-------- DATA ROWS --------

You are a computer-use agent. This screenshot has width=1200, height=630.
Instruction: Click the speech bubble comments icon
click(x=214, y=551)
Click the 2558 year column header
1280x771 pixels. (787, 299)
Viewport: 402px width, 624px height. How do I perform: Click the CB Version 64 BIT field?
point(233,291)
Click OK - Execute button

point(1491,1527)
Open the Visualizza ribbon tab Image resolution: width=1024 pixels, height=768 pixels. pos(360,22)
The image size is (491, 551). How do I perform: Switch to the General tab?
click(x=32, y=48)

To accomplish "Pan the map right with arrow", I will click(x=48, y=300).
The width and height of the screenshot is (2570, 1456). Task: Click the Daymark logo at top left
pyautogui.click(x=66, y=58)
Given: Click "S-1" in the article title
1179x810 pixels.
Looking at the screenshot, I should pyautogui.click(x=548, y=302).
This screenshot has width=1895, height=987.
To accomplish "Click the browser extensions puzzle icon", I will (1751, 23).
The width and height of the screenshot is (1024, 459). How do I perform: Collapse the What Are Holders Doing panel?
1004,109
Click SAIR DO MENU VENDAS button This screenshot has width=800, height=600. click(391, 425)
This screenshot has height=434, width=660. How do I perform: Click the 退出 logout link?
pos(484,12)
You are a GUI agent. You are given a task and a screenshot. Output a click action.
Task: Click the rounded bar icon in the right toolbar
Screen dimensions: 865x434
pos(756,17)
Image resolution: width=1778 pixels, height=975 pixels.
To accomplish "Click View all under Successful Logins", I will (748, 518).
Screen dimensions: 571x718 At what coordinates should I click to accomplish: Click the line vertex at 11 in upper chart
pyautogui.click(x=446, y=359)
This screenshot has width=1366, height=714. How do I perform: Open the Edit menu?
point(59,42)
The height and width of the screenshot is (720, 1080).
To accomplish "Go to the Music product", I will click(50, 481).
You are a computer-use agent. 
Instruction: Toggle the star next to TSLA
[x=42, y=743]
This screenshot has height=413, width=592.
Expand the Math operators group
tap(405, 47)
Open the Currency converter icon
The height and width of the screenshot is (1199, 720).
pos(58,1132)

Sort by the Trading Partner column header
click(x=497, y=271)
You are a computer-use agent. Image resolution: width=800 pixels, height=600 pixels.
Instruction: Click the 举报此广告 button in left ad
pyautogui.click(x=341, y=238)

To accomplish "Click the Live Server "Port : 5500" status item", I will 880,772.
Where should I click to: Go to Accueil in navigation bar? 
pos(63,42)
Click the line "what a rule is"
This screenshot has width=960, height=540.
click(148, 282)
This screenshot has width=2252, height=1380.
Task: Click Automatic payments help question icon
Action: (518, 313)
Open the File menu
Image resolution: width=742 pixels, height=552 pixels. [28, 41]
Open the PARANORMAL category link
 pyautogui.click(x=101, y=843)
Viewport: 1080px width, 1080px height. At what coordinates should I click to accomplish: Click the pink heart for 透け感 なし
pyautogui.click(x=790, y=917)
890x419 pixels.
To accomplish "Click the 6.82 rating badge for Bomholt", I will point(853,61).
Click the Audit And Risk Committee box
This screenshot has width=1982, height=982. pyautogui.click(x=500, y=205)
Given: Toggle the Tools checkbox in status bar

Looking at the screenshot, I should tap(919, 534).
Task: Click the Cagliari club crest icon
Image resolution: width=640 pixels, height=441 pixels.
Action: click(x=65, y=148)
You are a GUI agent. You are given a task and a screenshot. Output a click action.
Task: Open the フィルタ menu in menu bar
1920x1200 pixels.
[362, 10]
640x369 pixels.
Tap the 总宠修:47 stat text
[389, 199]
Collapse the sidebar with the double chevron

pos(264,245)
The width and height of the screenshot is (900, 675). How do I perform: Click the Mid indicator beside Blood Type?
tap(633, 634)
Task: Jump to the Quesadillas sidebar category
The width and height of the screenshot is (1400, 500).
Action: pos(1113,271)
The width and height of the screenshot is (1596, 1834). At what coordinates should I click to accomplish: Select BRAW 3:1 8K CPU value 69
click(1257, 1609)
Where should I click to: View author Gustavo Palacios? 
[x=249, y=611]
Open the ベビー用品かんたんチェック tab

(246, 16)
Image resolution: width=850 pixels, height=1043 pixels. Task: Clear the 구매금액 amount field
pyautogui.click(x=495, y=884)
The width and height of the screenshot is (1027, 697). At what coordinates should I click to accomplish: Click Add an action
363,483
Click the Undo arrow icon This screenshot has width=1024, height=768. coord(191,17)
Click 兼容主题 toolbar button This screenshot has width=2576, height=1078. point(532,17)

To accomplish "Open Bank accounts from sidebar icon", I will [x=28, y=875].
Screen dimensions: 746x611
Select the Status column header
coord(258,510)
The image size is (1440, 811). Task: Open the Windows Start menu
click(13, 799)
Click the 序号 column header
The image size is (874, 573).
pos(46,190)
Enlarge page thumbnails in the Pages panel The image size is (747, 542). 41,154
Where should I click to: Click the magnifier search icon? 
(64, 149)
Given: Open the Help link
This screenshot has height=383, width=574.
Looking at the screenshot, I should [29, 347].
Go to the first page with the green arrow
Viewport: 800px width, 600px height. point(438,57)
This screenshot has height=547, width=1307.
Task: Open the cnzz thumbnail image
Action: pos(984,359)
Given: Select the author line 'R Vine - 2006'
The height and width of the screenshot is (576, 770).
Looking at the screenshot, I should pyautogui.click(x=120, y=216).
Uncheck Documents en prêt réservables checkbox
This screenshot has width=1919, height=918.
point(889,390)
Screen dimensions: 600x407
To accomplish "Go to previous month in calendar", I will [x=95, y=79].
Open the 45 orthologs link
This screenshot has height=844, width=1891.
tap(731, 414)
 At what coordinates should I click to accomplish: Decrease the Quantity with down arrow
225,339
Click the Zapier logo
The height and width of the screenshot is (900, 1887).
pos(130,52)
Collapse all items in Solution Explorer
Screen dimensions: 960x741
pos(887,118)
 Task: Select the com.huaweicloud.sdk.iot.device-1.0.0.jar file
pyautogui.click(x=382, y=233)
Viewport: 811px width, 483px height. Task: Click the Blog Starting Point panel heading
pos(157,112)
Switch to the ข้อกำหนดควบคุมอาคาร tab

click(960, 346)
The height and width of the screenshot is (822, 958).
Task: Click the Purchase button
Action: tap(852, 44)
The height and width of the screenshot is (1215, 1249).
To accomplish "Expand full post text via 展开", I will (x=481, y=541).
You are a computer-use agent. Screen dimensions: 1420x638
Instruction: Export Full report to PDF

--------

#### YOUR OBJECTIVE
Rewrite the records from the line containing "This screenshot has width=1895, height=987." through the line containing "pos(756,17)", inclusive, replacing "logout" with "sign-out" and leaving everything else unchanged.

#### RESPONSE FOR THIS EXERCISE
This screenshot has width=1895, height=987.
To accomplish "Click the browser extensions puzzle icon", I will (1751, 23).
The width and height of the screenshot is (1024, 459). How do I perform: Collapse the What Are Holders Doing panel?
1004,109
Click SAIR DO MENU VENDAS button This screenshot has width=800, height=600. click(391, 425)
This screenshot has height=434, width=660. How do I perform: Click the 退出 sign-out link?
pos(484,12)
You are a GUI agent. You are given a task and a screenshot. Output a click action.
Task: Click the rounded bar icon in the right toolbar
Screen dimensions: 865x434
pos(756,17)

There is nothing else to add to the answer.